Pigeonholing the root cause of a disease has happened before. Look no further than the history of ulcers. The widespread belief, spread like fact among society and the medical profession, was that stress was the root cause of ulcers. That was until 1983 with the discovery of the bacterium called Helicobacter Pylori. Without this bacterium, ulcers cannot form in the body. We do not live in isolated vacuums however, and this bacterium is found in nearly all of us. We can live harmoniously with it until certain factors (including stress, genetics, alcohol, smoking, heavy NSAID use, etc.) significantly increase the risk of causing an ulcer. This example goes to show that H.pylori is not the whole story for ulcers, and neither is stress.

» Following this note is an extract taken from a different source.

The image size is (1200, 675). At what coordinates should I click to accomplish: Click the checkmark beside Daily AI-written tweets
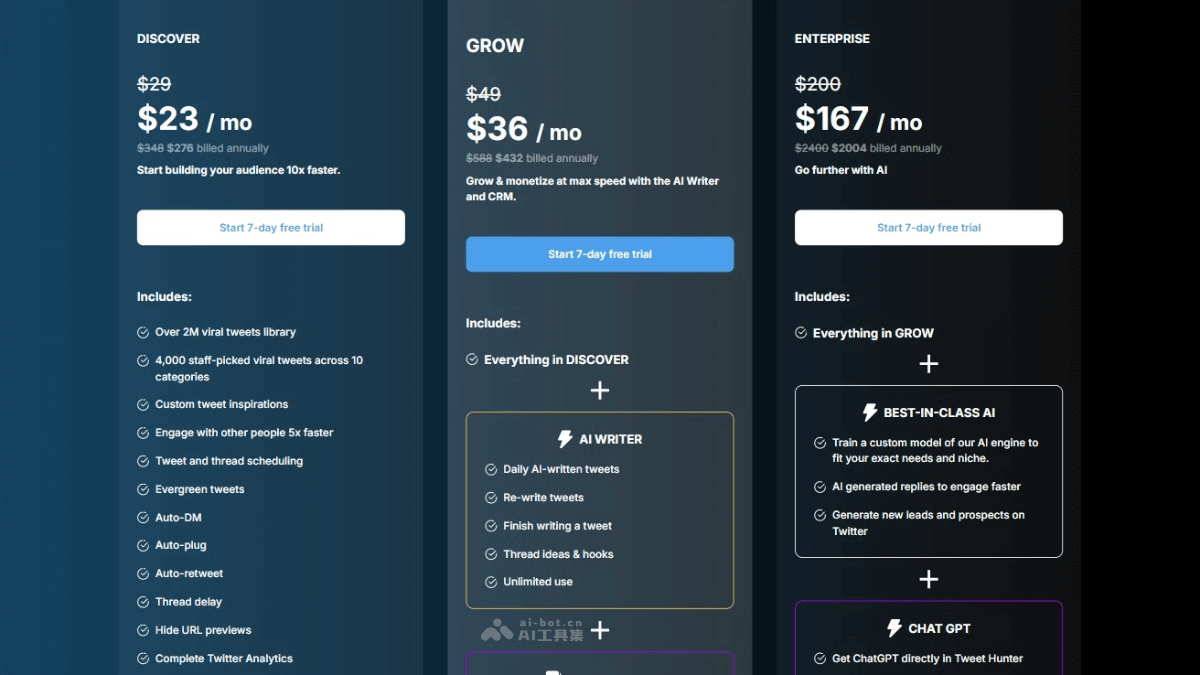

Human biology is complex and we need to move away from single psychosomatic theories and move towards real pragmatic science that explains models of disease in all its complexity.
These are the ethical and physiological reasons as to why attributing “type A” personalities to ME needs to stop. Let history be our reminder that when doing science (or when doing anything in a society as judgmental as our own), be very careful and very certain before pronouncing something to be truth, norm, or fact – because at that instant, you have made it markedly difficult to ever again look objectively at that disease. ME is not an exception to other diseases – we just haven’t got it all figured out yet. A sick individual’s personality traits are the last thing to place blame on. Blame is on those who have propagated the mistruths of this disease, directly impeded its due scientific exploration and who continue to deflect responsibility for those actions.